Assignment:
After locating the line with "Image resolution: width=532" in the entries below, output it and each following line up to and including the line with "You are a computer-use agent.", exactly and without pictures.

The data:
========
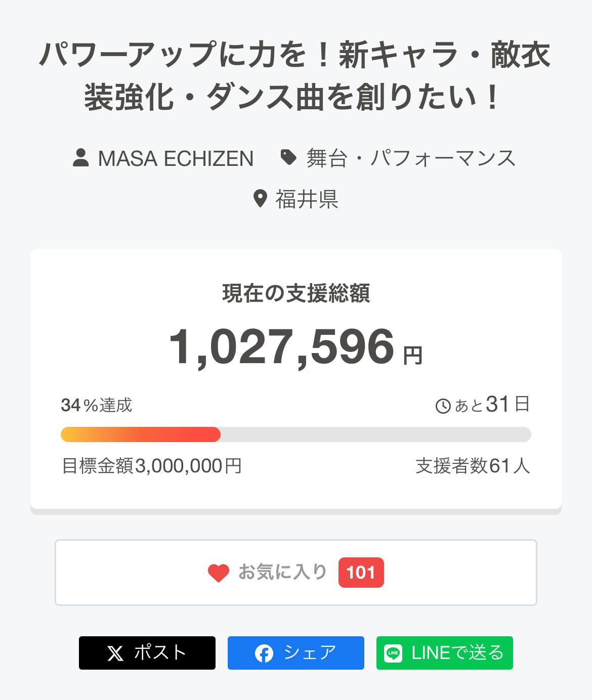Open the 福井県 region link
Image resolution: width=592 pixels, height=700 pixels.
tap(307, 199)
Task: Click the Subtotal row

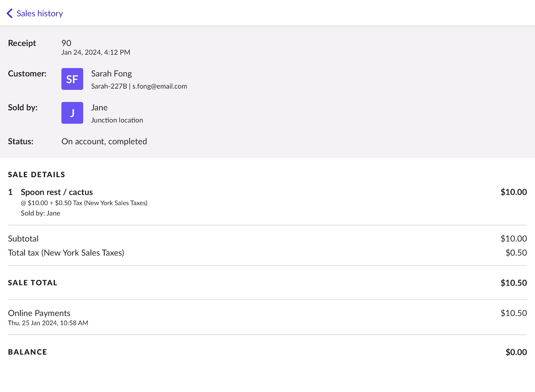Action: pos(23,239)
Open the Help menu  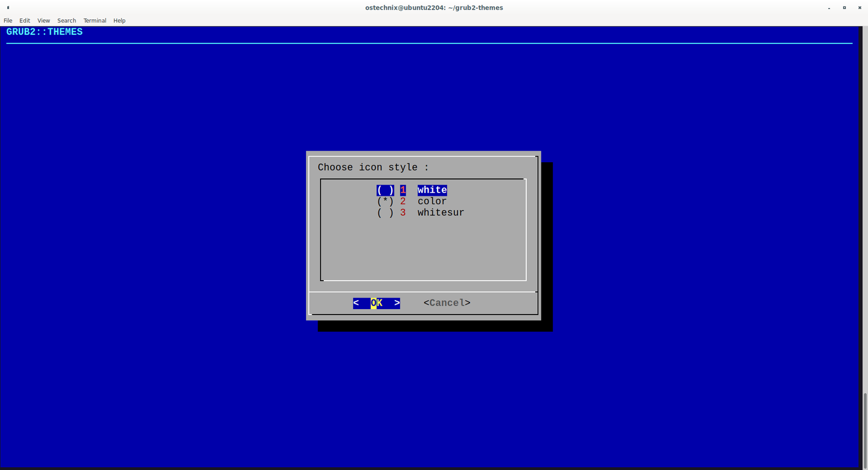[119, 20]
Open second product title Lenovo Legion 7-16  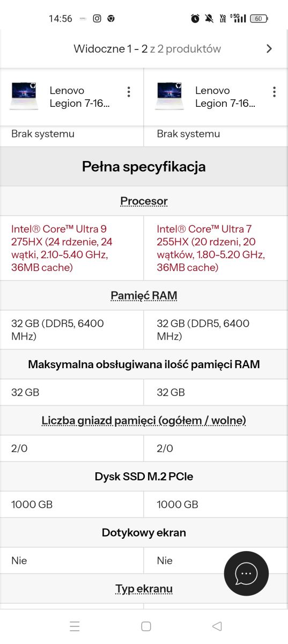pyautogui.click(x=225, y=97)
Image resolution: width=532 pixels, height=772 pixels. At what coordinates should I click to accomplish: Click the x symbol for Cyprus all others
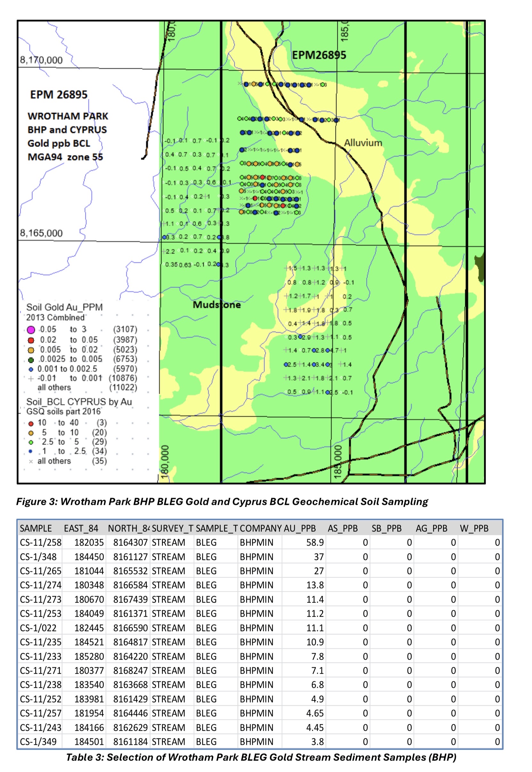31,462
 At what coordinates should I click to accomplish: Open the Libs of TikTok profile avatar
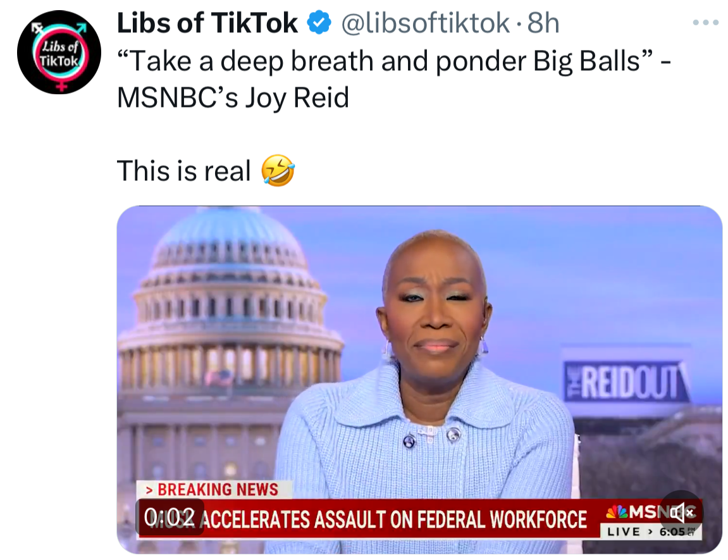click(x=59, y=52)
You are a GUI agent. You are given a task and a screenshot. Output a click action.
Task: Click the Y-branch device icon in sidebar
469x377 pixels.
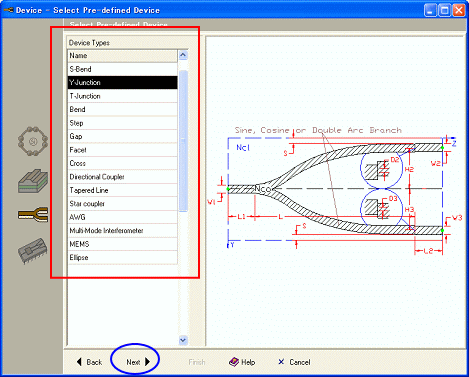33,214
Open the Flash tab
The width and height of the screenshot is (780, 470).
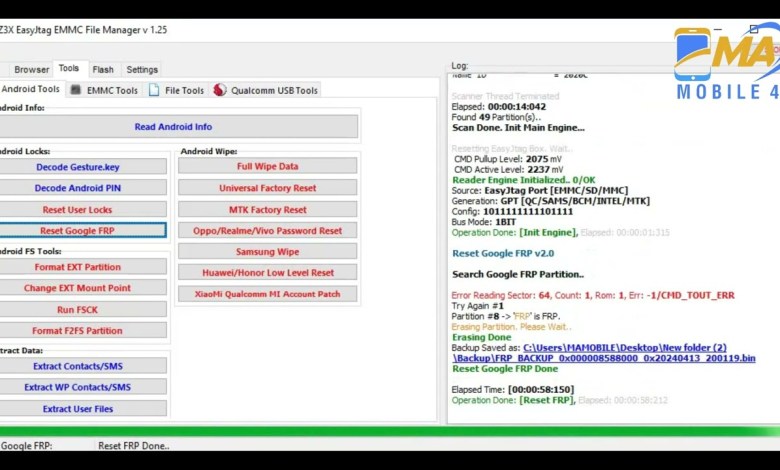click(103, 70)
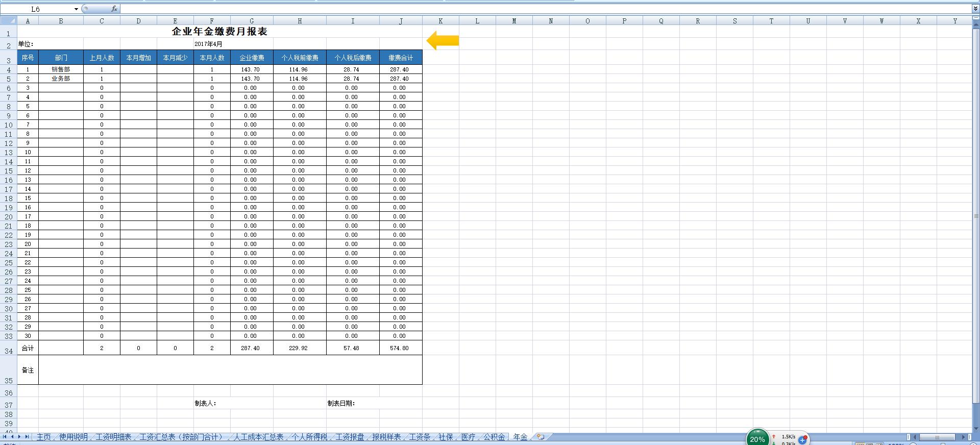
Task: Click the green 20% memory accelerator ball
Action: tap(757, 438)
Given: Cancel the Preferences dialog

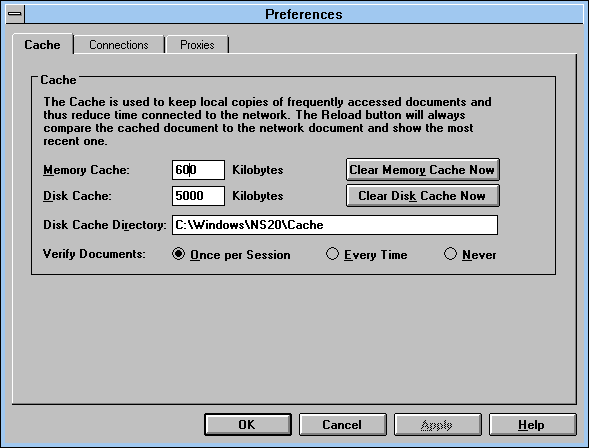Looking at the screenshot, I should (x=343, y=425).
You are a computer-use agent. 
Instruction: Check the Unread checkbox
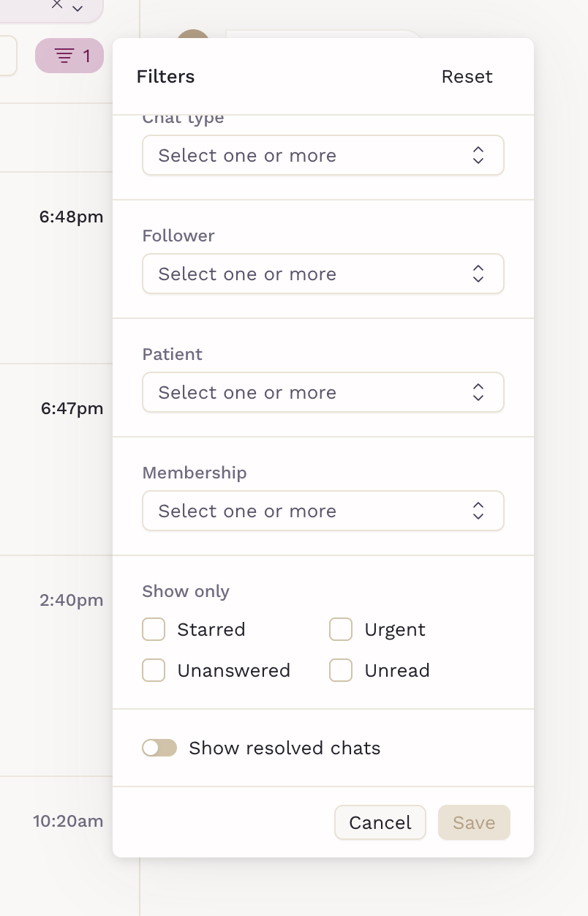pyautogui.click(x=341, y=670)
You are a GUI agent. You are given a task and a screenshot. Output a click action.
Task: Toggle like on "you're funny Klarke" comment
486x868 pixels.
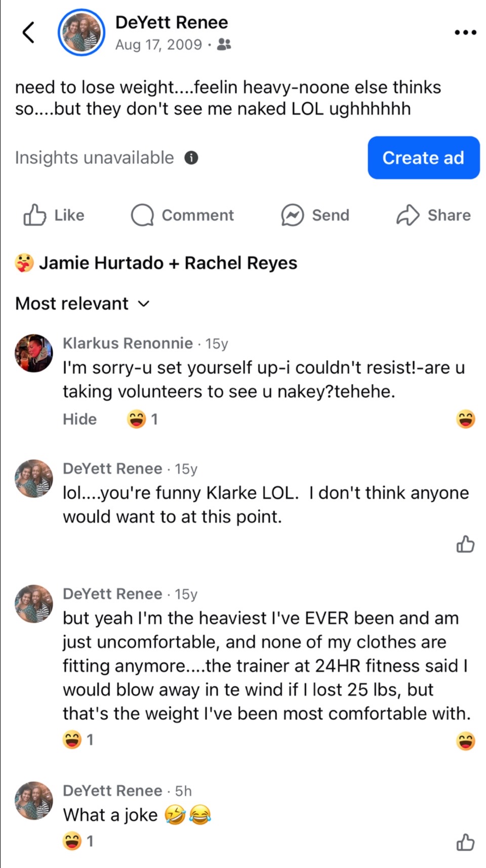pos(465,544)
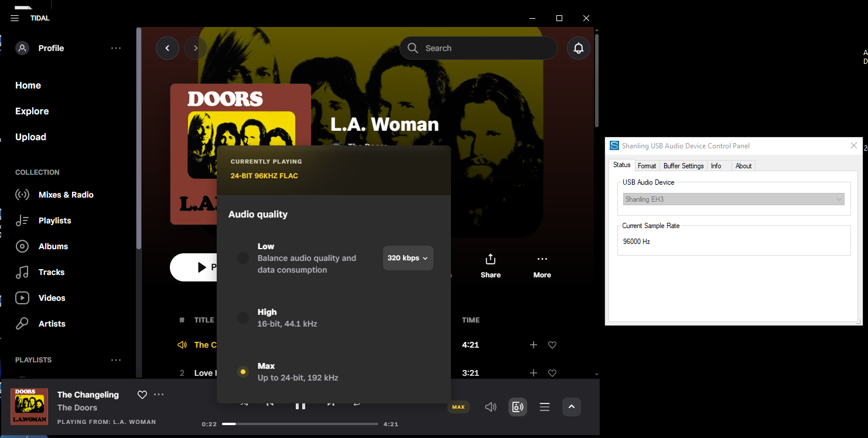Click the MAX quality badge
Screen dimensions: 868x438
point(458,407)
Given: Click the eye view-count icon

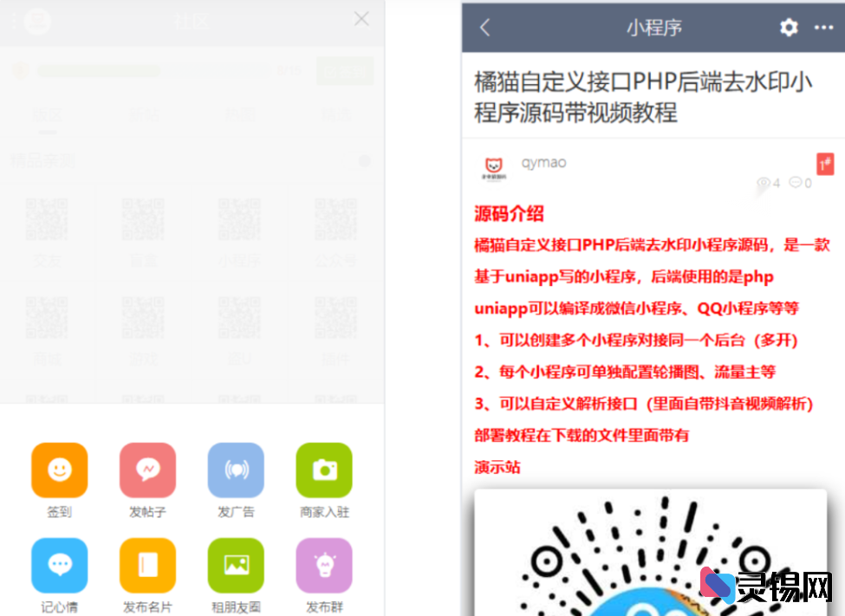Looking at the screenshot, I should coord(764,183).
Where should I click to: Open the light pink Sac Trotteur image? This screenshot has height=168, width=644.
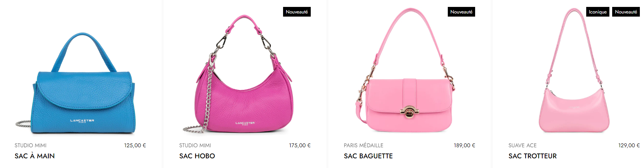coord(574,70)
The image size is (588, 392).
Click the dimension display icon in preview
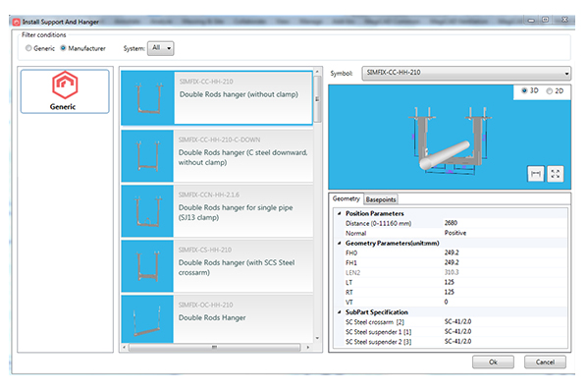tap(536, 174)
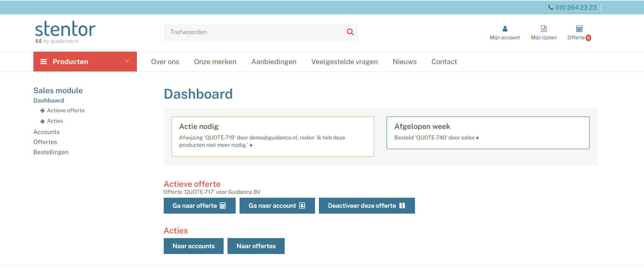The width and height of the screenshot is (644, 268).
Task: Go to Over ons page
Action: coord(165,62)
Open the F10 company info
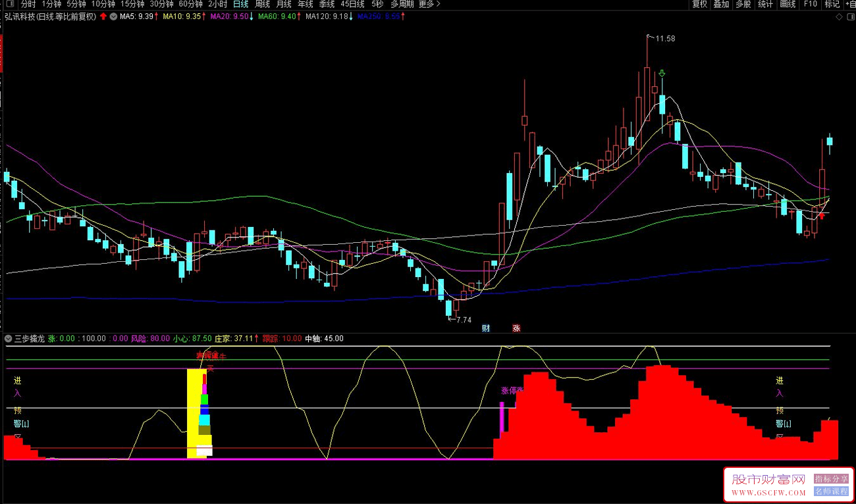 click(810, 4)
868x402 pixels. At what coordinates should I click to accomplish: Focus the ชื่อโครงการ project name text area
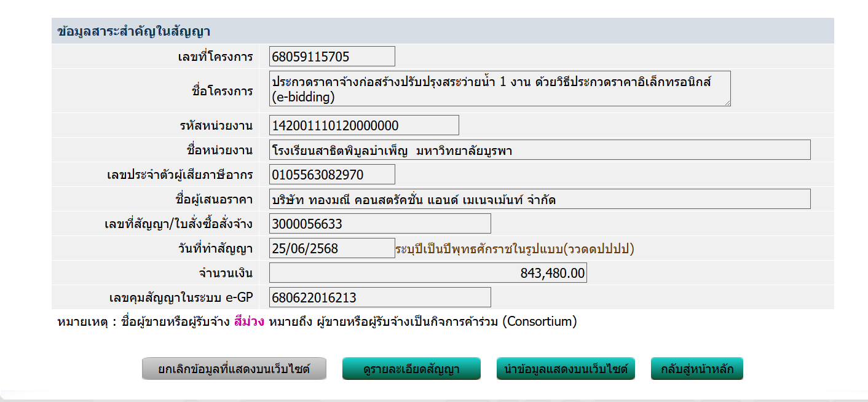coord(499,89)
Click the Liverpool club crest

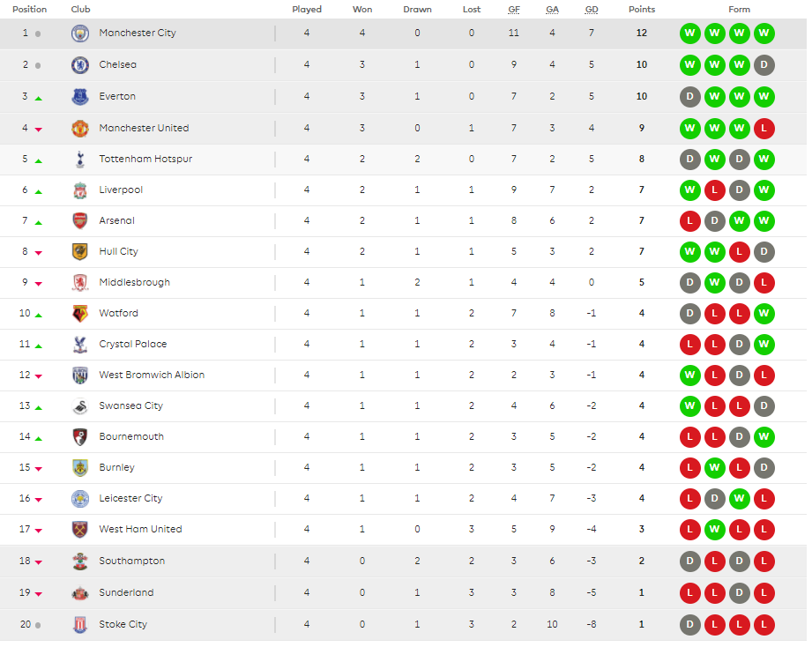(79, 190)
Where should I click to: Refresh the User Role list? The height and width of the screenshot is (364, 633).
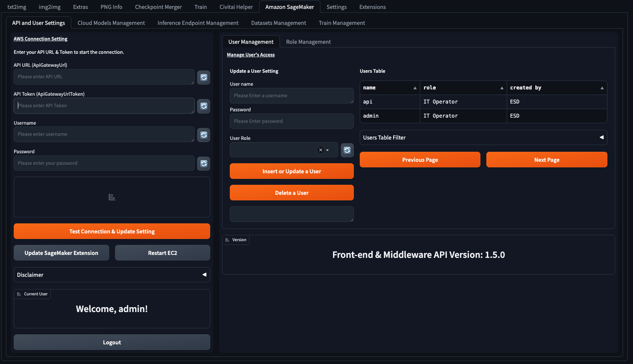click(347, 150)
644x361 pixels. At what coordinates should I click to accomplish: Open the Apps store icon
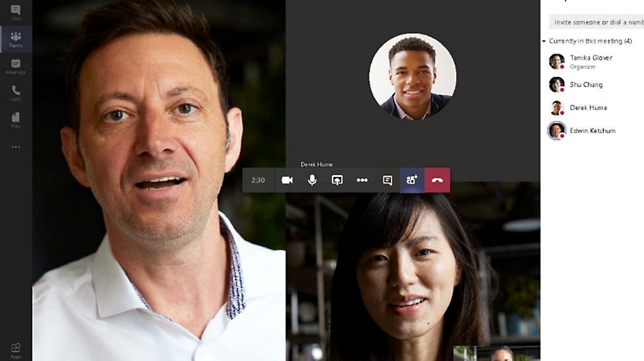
========
Task output:
Image resolution: width=532 pixels, height=772 pixels. At what coordinates should I click to accomplish: Click the x symbol for Cyprus all others
31,462
 At what coordinates should I click to accomplish: Open the Libs of TikTok profile avatar
click(x=59, y=52)
You are a GUI agent. You are given a task and a screenshot. Output a click action.
Task: Click the Y-branch device icon in sidebar
469x377 pixels.
33,214
Open the Flash tab
The width and height of the screenshot is (780, 470).
click(103, 70)
Task: Click the green 20% memory accelerator ball
Action: tap(757, 438)
Given: Cancel the Preferences dialog

Looking at the screenshot, I should (x=343, y=425).
You are a computer-use agent. 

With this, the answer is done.